Entries supplied:
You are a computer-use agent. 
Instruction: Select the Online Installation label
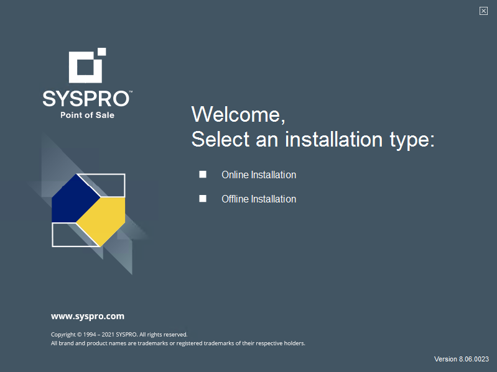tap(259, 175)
...
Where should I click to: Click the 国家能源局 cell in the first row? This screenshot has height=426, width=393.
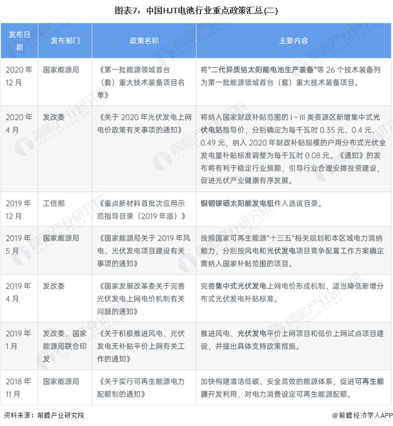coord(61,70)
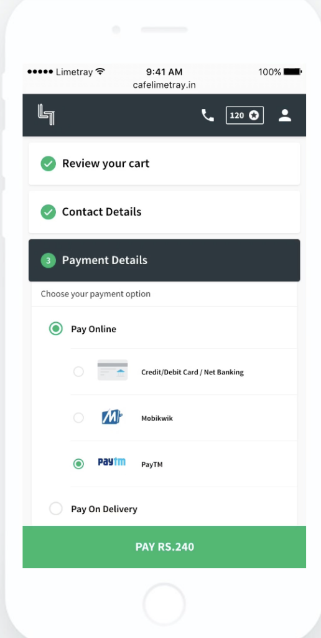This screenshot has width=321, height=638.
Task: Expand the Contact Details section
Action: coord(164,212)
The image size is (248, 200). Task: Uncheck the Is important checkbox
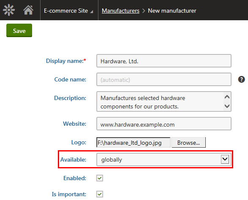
--
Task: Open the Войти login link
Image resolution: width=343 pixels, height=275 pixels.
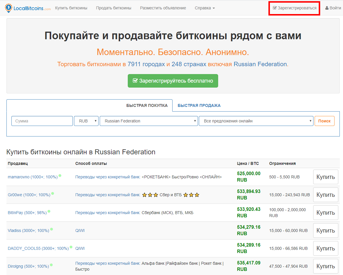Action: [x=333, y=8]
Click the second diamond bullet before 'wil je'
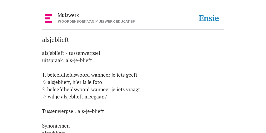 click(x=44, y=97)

Work item: In the material above, one part opens with the line containing "Where should I" and closes with the line containing "The image size". Write out that part exactly and skip its pictures.

Output of the task:
Where should I click to: Click the 国家能源局 cell in the first row? This screenshot has height=426, width=393.
coord(61,70)
This screenshot has width=321, height=638.
Task: Expand the Contact Details section
Action: coord(164,212)
The image size is (248, 200). Task: Uncheck the Is important checkbox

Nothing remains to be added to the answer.